NBN Co has backed down to pressure from Australia’s telecommunications industry over its calculation of credit relief on the back of the recent COVID-19 outbreaks.
From 1 October 2021 until 31 December 2021, NBN Co will now calculate COVID credit relief for additional data use above a 25 per cent Compound Annual Growth Rate (CAGR) by comparing each retail service provider’s (RSP) ongoing monthly data utilisation against their use in May 2021.
The announcement by NBN Co follows a recent open letter sent by five of Australia’s biggest telcos calling for May to be used as a baseline, ahead of the first outbreaks and lockdowns in June.
NBN Co said it would apply its revised COVID-19 relief credit each calendar month from 1 October 2021 to 31 December 2021, with credit to internet retailers calculated in arrears.
If lockdowns persist, the broadband builder said it would extend the relief measures into 2022.
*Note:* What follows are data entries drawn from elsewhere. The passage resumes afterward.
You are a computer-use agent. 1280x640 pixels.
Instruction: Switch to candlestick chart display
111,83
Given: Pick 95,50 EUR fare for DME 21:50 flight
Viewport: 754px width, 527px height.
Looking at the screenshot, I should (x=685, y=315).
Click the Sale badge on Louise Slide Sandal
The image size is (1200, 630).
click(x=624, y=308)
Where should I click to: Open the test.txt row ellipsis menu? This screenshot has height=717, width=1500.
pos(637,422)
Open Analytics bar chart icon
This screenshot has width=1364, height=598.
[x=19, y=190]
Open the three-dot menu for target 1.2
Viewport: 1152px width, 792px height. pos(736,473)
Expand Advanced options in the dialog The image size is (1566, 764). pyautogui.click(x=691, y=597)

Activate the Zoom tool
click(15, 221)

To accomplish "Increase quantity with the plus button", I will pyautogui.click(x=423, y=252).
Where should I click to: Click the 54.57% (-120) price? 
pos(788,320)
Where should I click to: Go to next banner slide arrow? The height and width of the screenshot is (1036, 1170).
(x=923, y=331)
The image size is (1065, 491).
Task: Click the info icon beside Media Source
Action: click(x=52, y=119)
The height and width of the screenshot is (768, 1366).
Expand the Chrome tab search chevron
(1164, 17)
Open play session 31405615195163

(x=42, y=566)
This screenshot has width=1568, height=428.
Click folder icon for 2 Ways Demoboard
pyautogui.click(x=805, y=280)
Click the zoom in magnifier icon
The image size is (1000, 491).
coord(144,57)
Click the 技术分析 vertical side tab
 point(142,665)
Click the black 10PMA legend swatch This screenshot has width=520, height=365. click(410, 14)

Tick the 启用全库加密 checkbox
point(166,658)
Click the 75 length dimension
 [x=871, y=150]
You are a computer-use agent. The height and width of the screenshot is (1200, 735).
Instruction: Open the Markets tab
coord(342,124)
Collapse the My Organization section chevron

In addition, NBN Co said it would credit internet retailers 50 per cent of the wholesale overage charge for any additional data use above the 25 per cent CAGR. This will be credited to internet retailers at a rate of $4 per Mbps, rather than the usual charge of $8 per Mbps.
The open letter, sent by the bosses of Telstra, Optus, TPG Telecom, Aussie Broadband and Vocus to NBN Co CEO Stephen Rue, originally demanded alterations to the builder's $5.2 million relief package in response to the Delta variant outbreaks and ensuing lockdowns starting in June.
The letter, which was also sent to federal communications minister Paul Fletcher, called on NBN Co “to meet its social obligation to all Australians and retrospectively” by adjusting its current and much-maligned COVID relief program.
NBN Co also hit back at comments made by Vocus at the time whereby CEO Kevin Russell said the broadband builder was “profiteering” from the lockdowns.
“To suggest NBN Co is somehow ‘profiting from COVID’ is incorrect and completely counter to the facts,” NBN Co said in a statement.
“Far from profiteering, NBN Co’s net revenue reduction and additional capacity-related network investment has cost the company more than $100 million in the support we have provided to internet retailers to enable them to provide Australian households more data than ever before during COVID.”
A company spokesperson also said that it is “unfair and unrealistic to expect Australian taxpayers to offer additional subsidies beyond what is already in place to support and underpin the profits of retailers”.